Source records:
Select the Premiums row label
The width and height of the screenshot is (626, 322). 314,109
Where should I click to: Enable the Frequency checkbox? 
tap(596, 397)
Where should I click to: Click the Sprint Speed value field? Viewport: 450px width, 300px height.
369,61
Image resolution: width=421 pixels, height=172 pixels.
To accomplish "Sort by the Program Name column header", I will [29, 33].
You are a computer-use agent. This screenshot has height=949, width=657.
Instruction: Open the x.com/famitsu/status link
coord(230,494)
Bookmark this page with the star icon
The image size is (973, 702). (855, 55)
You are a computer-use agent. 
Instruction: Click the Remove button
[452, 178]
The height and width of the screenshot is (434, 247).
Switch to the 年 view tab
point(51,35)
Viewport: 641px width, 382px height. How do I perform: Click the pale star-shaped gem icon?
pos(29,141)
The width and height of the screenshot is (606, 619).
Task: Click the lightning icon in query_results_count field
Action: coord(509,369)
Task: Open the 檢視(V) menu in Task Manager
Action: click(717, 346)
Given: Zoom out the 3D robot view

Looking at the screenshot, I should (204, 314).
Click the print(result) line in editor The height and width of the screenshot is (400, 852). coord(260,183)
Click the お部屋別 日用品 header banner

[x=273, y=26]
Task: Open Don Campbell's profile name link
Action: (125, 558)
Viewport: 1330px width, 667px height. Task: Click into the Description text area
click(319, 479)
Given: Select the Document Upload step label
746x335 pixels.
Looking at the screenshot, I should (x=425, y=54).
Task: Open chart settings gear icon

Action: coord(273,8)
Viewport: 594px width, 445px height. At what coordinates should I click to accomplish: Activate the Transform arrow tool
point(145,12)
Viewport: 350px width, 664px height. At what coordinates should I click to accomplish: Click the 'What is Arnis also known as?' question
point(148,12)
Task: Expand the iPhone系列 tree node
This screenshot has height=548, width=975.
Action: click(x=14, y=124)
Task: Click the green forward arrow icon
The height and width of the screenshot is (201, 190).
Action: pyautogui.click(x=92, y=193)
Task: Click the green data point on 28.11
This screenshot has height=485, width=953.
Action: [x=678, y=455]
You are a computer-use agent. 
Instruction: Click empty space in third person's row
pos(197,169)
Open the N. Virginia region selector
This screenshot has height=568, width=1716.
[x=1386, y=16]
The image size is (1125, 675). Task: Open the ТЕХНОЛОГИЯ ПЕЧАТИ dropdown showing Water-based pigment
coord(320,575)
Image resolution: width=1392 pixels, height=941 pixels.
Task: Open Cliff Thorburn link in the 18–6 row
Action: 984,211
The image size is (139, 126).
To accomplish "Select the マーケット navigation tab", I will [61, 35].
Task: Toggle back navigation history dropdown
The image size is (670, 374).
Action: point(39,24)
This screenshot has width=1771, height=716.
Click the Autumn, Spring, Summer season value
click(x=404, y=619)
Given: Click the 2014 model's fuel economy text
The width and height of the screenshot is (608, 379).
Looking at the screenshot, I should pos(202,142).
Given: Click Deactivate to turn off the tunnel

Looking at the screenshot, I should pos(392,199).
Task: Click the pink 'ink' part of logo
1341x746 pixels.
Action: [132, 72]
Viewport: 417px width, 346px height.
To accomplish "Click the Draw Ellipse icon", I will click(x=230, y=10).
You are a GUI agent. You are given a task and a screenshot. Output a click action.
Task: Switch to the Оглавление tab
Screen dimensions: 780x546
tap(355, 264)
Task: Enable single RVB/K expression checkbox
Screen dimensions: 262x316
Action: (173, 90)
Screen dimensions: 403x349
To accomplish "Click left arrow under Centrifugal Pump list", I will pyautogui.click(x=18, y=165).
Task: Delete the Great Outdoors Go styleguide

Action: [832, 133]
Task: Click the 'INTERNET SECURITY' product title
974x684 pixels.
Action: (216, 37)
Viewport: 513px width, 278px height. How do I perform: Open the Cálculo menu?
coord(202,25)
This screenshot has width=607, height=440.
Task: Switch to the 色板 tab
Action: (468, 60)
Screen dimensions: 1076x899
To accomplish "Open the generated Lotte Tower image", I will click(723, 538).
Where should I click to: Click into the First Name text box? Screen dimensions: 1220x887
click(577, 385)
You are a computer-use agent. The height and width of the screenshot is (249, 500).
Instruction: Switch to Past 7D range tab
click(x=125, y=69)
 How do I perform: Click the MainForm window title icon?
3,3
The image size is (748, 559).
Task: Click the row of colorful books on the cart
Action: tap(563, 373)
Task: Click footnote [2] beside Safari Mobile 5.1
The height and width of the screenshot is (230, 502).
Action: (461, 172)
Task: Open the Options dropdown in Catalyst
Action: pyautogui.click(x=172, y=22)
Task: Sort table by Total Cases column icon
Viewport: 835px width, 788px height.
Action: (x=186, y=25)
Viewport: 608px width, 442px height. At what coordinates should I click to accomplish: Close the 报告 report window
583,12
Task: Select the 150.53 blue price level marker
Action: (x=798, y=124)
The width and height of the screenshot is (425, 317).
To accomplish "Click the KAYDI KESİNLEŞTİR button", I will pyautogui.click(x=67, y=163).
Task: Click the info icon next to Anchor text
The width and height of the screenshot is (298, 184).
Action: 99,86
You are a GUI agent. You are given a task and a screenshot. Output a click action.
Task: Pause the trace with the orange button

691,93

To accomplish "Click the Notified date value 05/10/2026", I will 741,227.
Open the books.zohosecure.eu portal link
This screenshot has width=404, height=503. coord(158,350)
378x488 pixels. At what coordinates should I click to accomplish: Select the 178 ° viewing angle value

Problem description:
Your reply should consist of the records, duplicated exactly.

Written response:
Select the Premiums row label
The width and height of the screenshot is (626, 322). 314,109
Where should I click to: Enable the Frequency checkbox? 
tap(596, 397)
Where should I click to: Click the Sprint Speed value field? Viewport: 450px width, 300px height.
369,61
Image resolution: width=421 pixels, height=172 pixels.
To accomplish "Sort by the Program Name column header", I will [29, 33].
You are a computer-use agent. This screenshot has height=949, width=657.
Instruction: Open the x.com/famitsu/status link
coord(230,494)
Bookmark this page with the star icon
The image size is (973, 702). (855, 55)
You are a computer-use agent. 
Instruction: Click the Remove button
[452, 178]
The height and width of the screenshot is (434, 247).
Switch to the 年 view tab
point(51,35)
Viewport: 641px width, 382px height. How do I perform: Click the pale star-shaped gem icon?
pos(29,141)
The width and height of the screenshot is (606, 619).
Task: Click the lightning icon in query_results_count field
Action: coord(509,369)
Task: Open the 檢視(V) menu in Task Manager
Action: click(717, 346)
Given: Zoom out the 3D robot view

Looking at the screenshot, I should (204, 314).
Click the print(result) line in editor The height and width of the screenshot is (400, 852). coord(260,183)
Click the お部屋別 日用品 header banner

[x=273, y=26]
Task: Open Don Campbell's profile name link
Action: (125, 558)
Viewport: 1330px width, 667px height. Task: Click into the Description text area
click(319, 479)
Given: Select the Document Upload step label
746x335 pixels.
Looking at the screenshot, I should (x=425, y=54).
Task: Open chart settings gear icon

Action: coord(273,8)
Viewport: 594px width, 445px height. At what coordinates should I click to accomplish: Activate the Transform arrow tool
point(145,12)
Viewport: 350px width, 664px height. At what coordinates should I click to accomplish: Click the 'What is Arnis also known as?' question
point(148,12)
Task: Expand the iPhone系列 tree node
This screenshot has height=548, width=975.
Action: click(x=14, y=124)
Task: Click the green forward arrow icon
The height and width of the screenshot is (201, 190).
Action: pyautogui.click(x=92, y=193)
Task: Click the green data point on 28.11
This screenshot has height=485, width=953.
Action: [x=678, y=455]
You are a computer-use agent. 
Instruction: Click empty space in third person's row
pos(197,169)
Open the N. Virginia region selector
This screenshot has height=568, width=1716.
[x=1386, y=16]
The image size is (1125, 675). Task: Open the ТЕХНОЛОГИЯ ПЕЧАТИ dropdown showing Water-based pigment
coord(320,575)
Image resolution: width=1392 pixels, height=941 pixels.
Task: Open Cliff Thorburn link in the 18–6 row
Action: 984,211
The image size is (139, 126).
To accomplish "Select the マーケット navigation tab", I will [61, 35].
Task: Toggle back navigation history dropdown
The image size is (670, 374).
Action: point(39,24)
This screenshot has width=1771, height=716.
Click the Autumn, Spring, Summer season value
click(x=404, y=619)
Given: Click the 2014 model's fuel economy text
The width and height of the screenshot is (608, 379).
Looking at the screenshot, I should pos(202,142).
Given: Click Deactivate to turn off the tunnel

Looking at the screenshot, I should pos(392,199).
Task: Click the pink 'ink' part of logo
1341x746 pixels.
Action: [132, 72]
Viewport: 417px width, 346px height.
To accomplish "Click the Draw Ellipse icon", I will click(x=230, y=10).
You are a GUI agent. You are given a task and a screenshot. Output a click action.
Task: Switch to the Оглавление tab
Screen dimensions: 780x546
tap(355, 264)
Task: Enable single RVB/K expression checkbox
Screen dimensions: 262x316
Action: (173, 90)
Screen dimensions: 403x349
To accomplish "Click left arrow under Centrifugal Pump list", I will pyautogui.click(x=18, y=165).
Task: Delete the Great Outdoors Go styleguide

Action: [832, 133]
Task: Click the 'INTERNET SECURITY' product title
974x684 pixels.
Action: (216, 37)
Viewport: 513px width, 278px height. How do I perform: Open the Cálculo menu?
coord(202,25)
This screenshot has width=607, height=440.
Task: Switch to the 色板 tab
Action: (468, 60)
Screen dimensions: 1076x899
To accomplish "Open the generated Lotte Tower image", I will click(723, 538).
Where should I click to: Click into the First Name text box? Screen dimensions: 1220x887
click(577, 385)
You are a computer-use agent. The height and width of the screenshot is (249, 500).
Instruction: Switch to Past 7D range tab
click(x=125, y=69)
 How do I perform: Click the MainForm window title icon?
3,3
The image size is (748, 559).
Task: Click the row of colorful books on the cart
Action: tap(563, 373)
Task: Click footnote [2] beside Safari Mobile 5.1
The height and width of the screenshot is (230, 502).
Action: (461, 172)
Task: Open the Options dropdown in Catalyst
Action: pyautogui.click(x=172, y=22)
Task: Sort table by Total Cases column icon
Viewport: 835px width, 788px height.
Action: (x=186, y=25)
Viewport: 608px width, 442px height. At what coordinates should I click to accomplish: Close the 报告 report window
583,12
Task: Select the 150.53 blue price level marker
Action: (x=798, y=124)
The width and height of the screenshot is (425, 317).
To accomplish "Click the KAYDI KESİNLEŞTİR button", I will pyautogui.click(x=67, y=163).
Task: Click the info icon next to Anchor text
The width and height of the screenshot is (298, 184).
Action: 99,86
You are a GUI agent. You are given a task and a screenshot. Output a click action.
Task: Pause the trace with the orange button

691,93

To accomplish "Click the Notified date value 05/10/2026", I will 741,227.
Open the books.zohosecure.eu portal link
This screenshot has width=404, height=503. coord(158,350)
378x488 pixels. At what coordinates should I click to accomplish: Select the 178 ° viewing angle value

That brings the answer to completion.